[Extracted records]
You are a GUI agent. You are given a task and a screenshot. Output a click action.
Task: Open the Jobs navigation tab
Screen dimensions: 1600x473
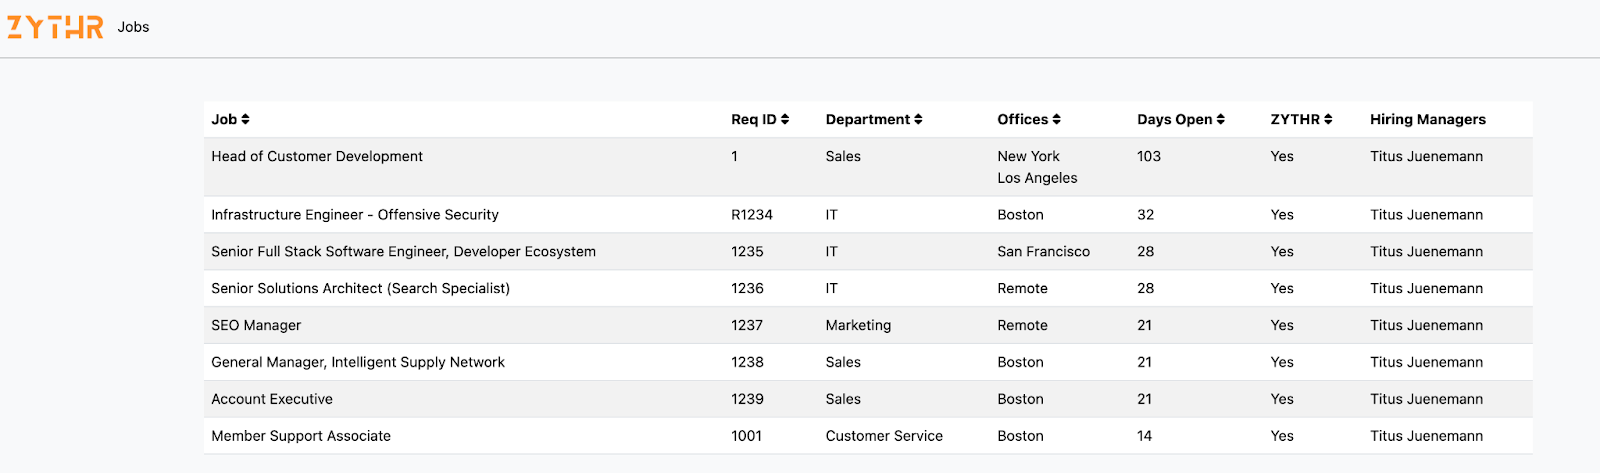133,27
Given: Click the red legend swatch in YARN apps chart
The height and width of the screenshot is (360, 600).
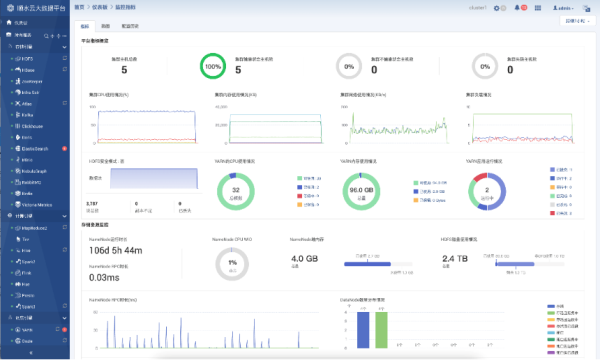Looking at the screenshot, I should coord(552,213).
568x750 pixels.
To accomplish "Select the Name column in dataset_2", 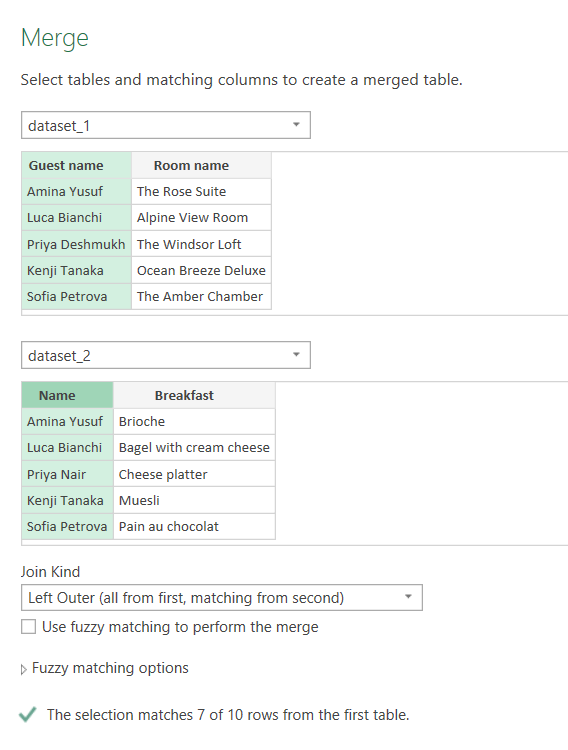I will coord(67,395).
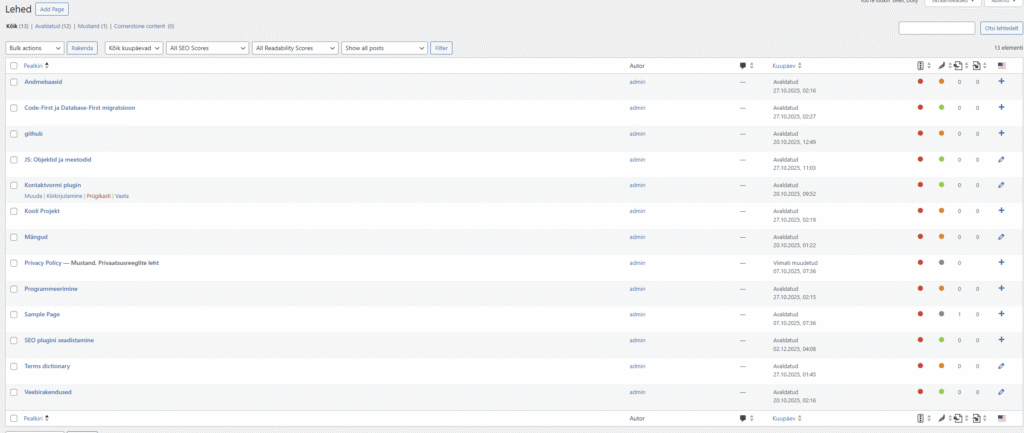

Exercise description: Put the material above, starting at its first line and ending at the line containing "Looking at the", into a Markdown table with the columns Row and Line, numbering each row and skipping blank lines. Leave the pictures out.

Written answer:
| Row | Line |
|---|---|
| 1 | You are a GUI agent. You are given a task and a screenshot. Output a click action. |
| 2 | Task: Open the Jobs navigation tab |
| 3 | Screen dimensions: 1600x473 |
| 4 | 133,27 |
| 5 | Given: Click the red legend swatch in YARN apps chart |
| 6 | The height and width of the screenshot is (360, 600). |
| 7 | Looking at the screenshot, I should coord(552,213). |